__TASK INSTRUCTIONS__
Can you print the passage of the Outlander review below, starting with "This Outlander review" and going on through "of the plot.", word for word?

This Outlander review contains spoilers.
Outlander Season 5 Episode 3
“Free Will” takes Jamie and Claire beyond the Ridge to rally the able-bodied men in the county to join the militia. Along the way, the Frasiers end up on the television equivalent of a side quest in a video game. This side plot is a huge risk in terms of keeping non-book readers invested but the trauma of the Beardsley brothers and Fanny, in particular, improves the relevance of the plot.
Josiah Beardsley, for viewers who did not read the book, can be seen as a potential time-waster in between militia and Regulators developments, but this episode makes a few small changes to bring out the history of the colonial underclass in order to make non-book readers invested in his plotline. In this episode, we learn that Josiah has a twin brother, Keziah, and both of them were orphans who were sold into 30 years of indentured servitude to Mr. Beardsley to cover the costs of immigration to North Carolina. Keziah is now deaf due to beatings and both were branded thieves for stealing cheese and other provisions to eat. Jamie agrees to buy out their indenture terms so they can remain free members of the militia and tenants.
If these scenes are reminding you of any version of Les Miserables, you’re not alone. Part of the reason? The terror in Josiah’s eyes as he recounts the abuse. The costuming department did a great job with Keziah’s raggedy shirt and his makeup. You are completely convinced Jamie’s protection is the only thing saving them from poverty. The Beardsley’s aren’t that far off from the historical record. Indentured servants in colonial America were usually poor Scottish, Irish, or English people who wanted to eventually own their own land or work in a trade. If they survived their term of indenture of 7-30 years depending on age, they were granted money, a few acres or tools to start in the same business depending on what their master did. Indentured minors were a common practice in areas with no orphanages.
Jamie and Claire discover there’s much more to the Beardsley’s past when they arrive at their master’s homestead. At this point, the episode starts to give off vibes of becoming a spin-off in the American Horror Story anthology. The pacing slows down even further but it benefits the unfolding of the mystery around them. Aged wood on the outside disguises the mold and dirt on the inside. Claire covers her nose as she smells something incredibly rancid. Mrs. Fanny Beardsley at first is defiant in denying she knows where the indenture bond papers are, but the Fraiser’s questions wear her down.

__RECORDED INFORMATION__
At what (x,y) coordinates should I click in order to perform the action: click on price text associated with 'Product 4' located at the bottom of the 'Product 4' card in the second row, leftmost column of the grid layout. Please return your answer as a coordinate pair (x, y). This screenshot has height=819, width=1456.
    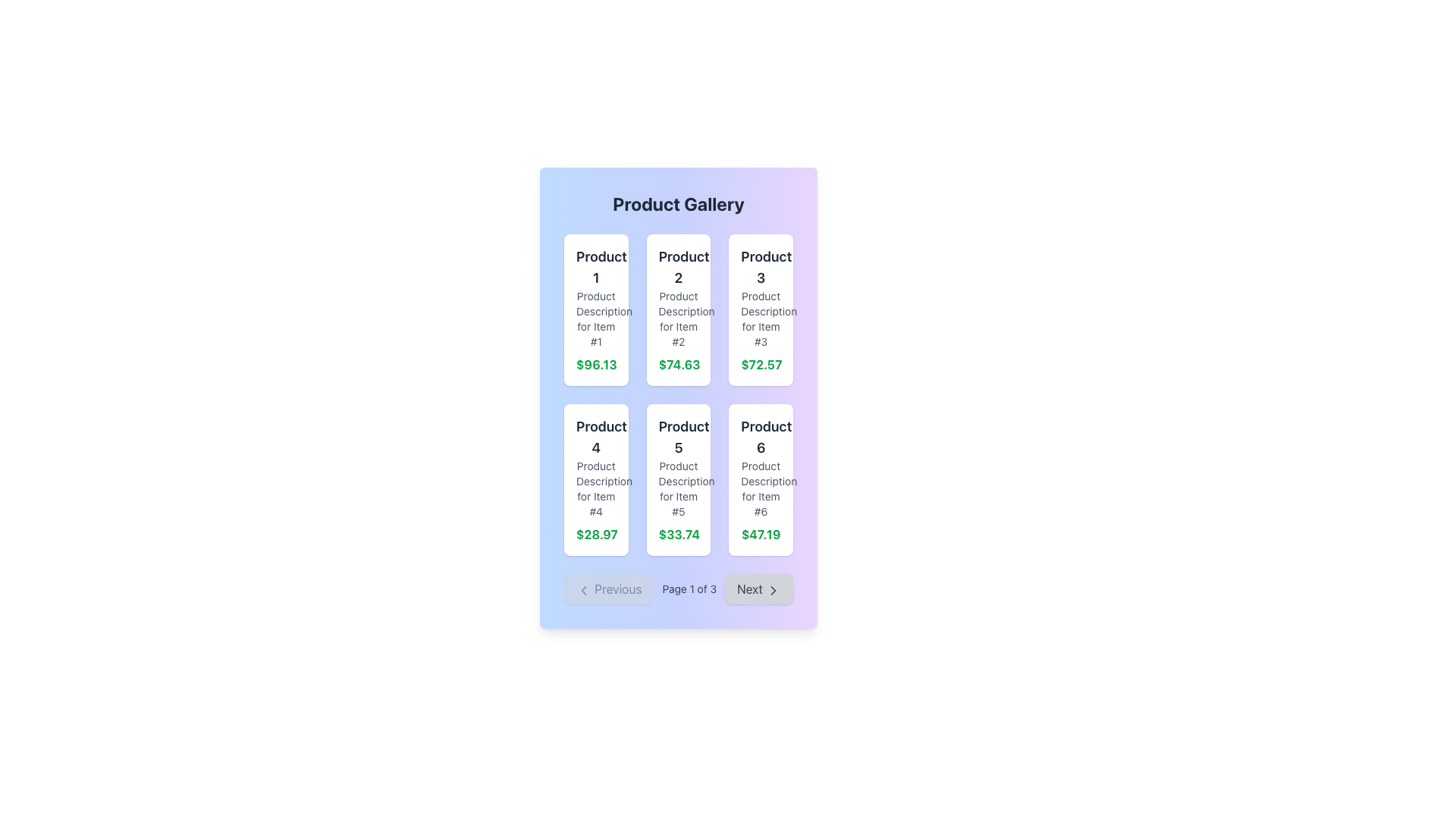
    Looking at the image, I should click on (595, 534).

==

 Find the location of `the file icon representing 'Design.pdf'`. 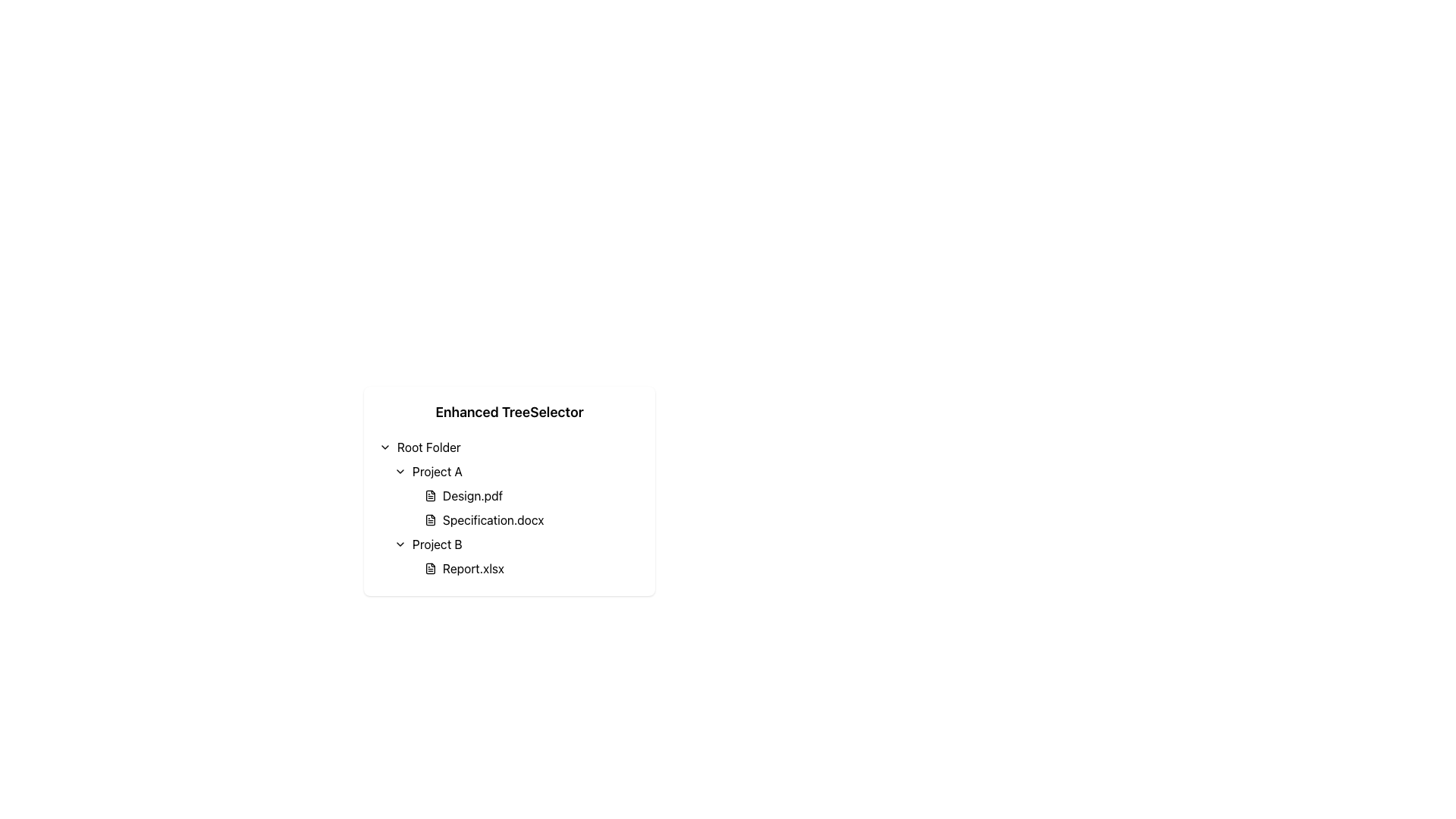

__RESULT__
This Outlander review contains spoilers.
Outlander Season 5 Episode 3
“Free Will” takes Jamie and Claire beyond the Ridge to rally the able-bodied men in the county to join the militia. Along the way, the Frasiers end up on the television equivalent of a side quest in a video game. This side plot is a huge risk in terms of keeping non-book readers invested but the trauma of the Beardsley brothers and Fanny, in particular, improves the relevance of the plot.